*What to produce:* Copy out the data from its first line through the line containing "Action: coord(1030,546)", leaving out the pictures.

━━━━━ Extracted records ━━━━━

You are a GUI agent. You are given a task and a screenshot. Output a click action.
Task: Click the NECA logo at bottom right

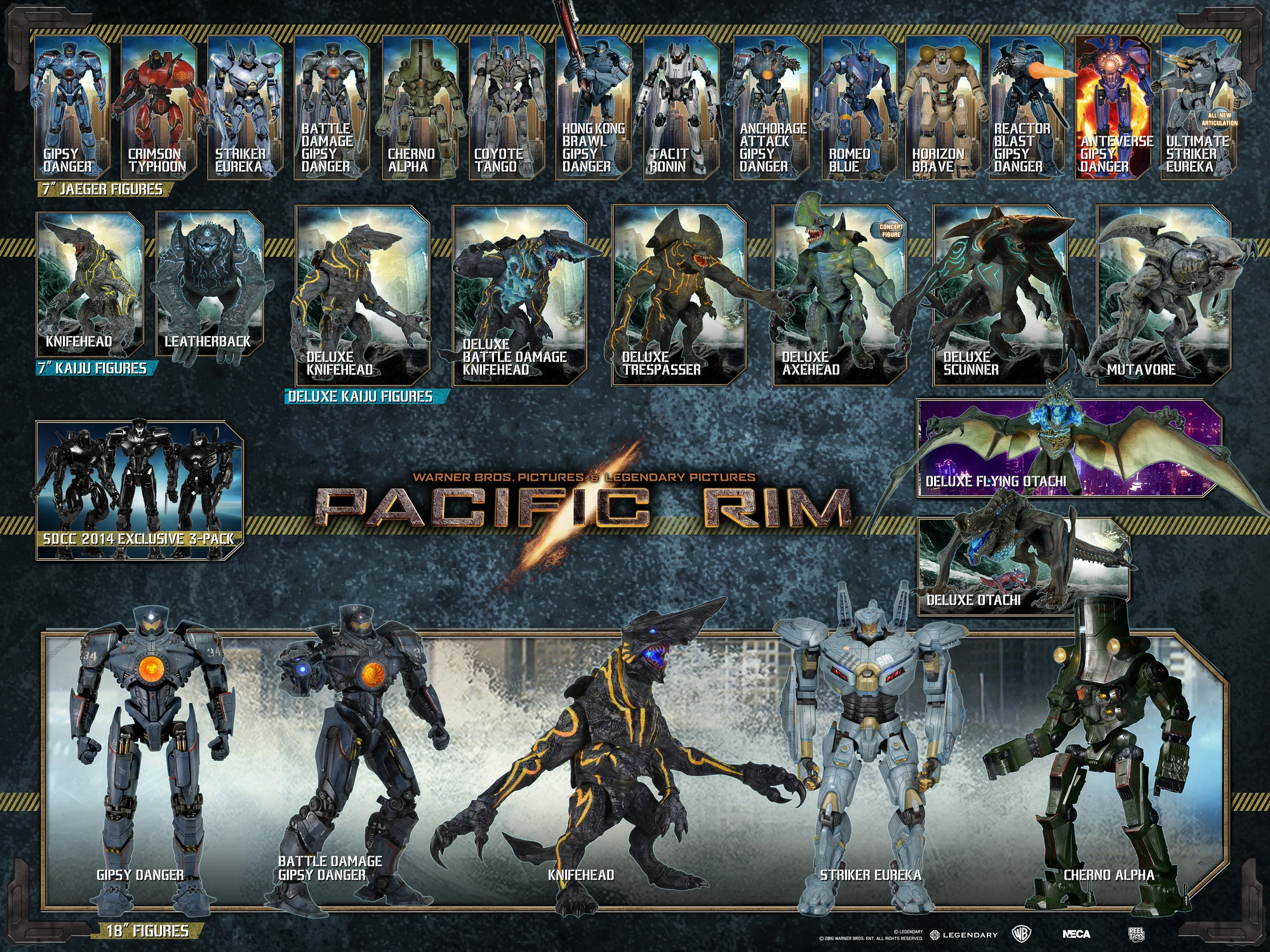(x=1076, y=934)
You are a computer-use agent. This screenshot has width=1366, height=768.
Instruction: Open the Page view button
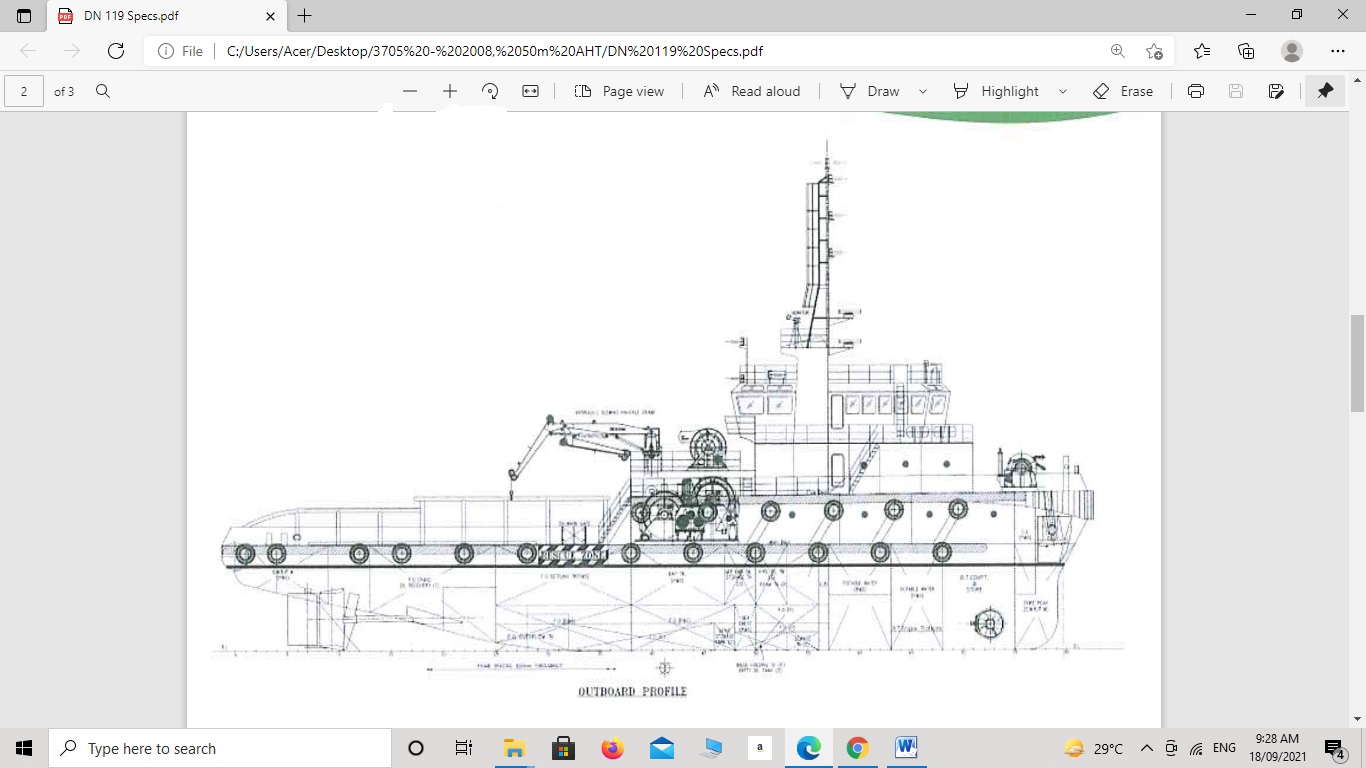[x=619, y=91]
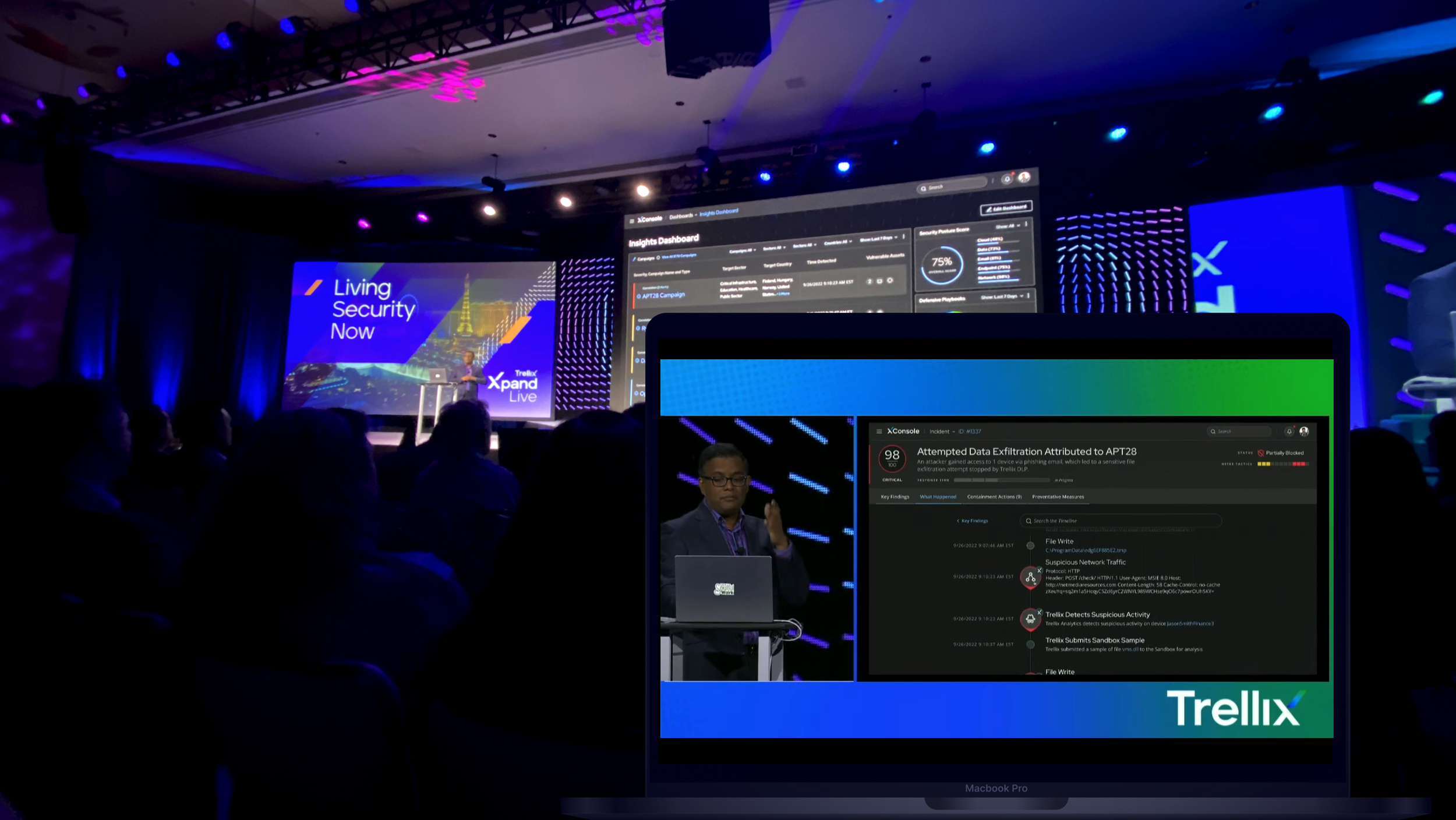The height and width of the screenshot is (820, 1456).
Task: Click the File Write timeline node dot
Action: coord(1030,546)
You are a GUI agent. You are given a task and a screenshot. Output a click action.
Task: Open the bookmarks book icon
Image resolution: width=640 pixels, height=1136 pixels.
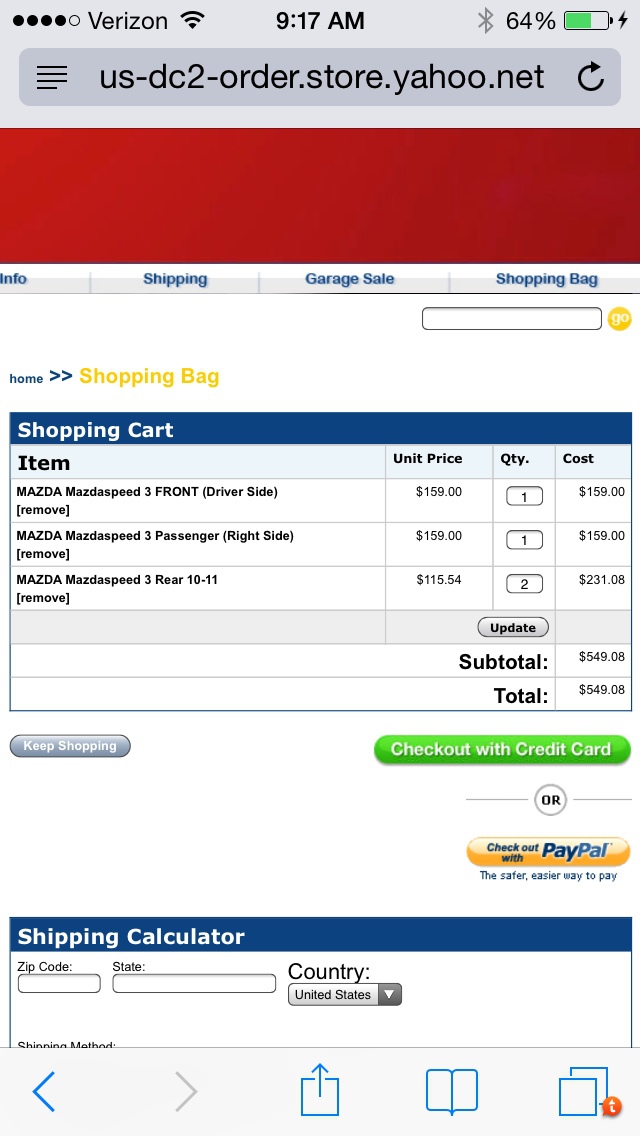[x=452, y=1091]
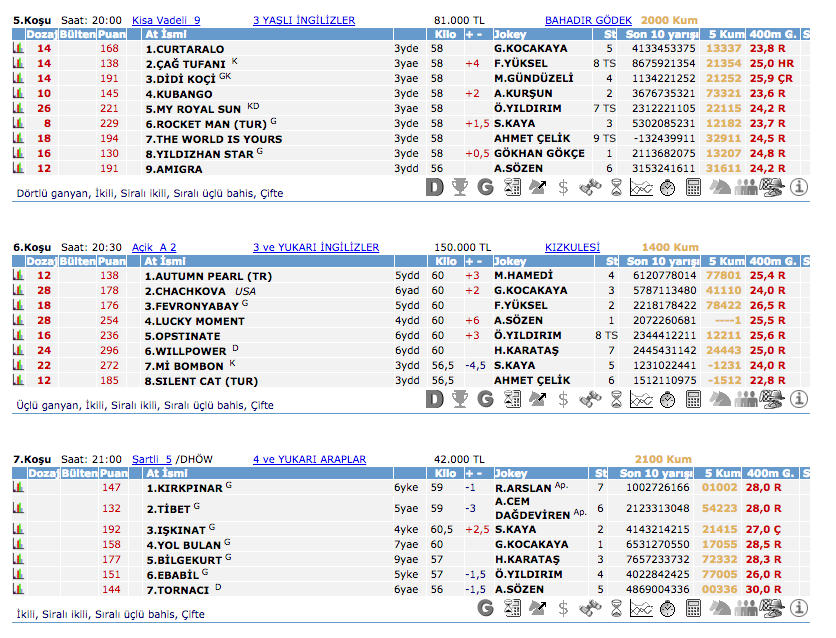The height and width of the screenshot is (638, 836).
Task: Click the BAHADIR GÖDEK link
Action: (588, 20)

━━━━━

*Answer to this exercise:*
You are a GUI agent. You are given a task and a screenshot. Output a click action.
Task: Click the NECA logo at bottom right

(x=1076, y=934)
You are a computer-use agent. This screenshot has width=1366, height=768.
Instruction: Open the Page view button
[x=619, y=91]
The height and width of the screenshot is (820, 1456).
Task: Click the File Write timeline node dot
Action: coord(1030,546)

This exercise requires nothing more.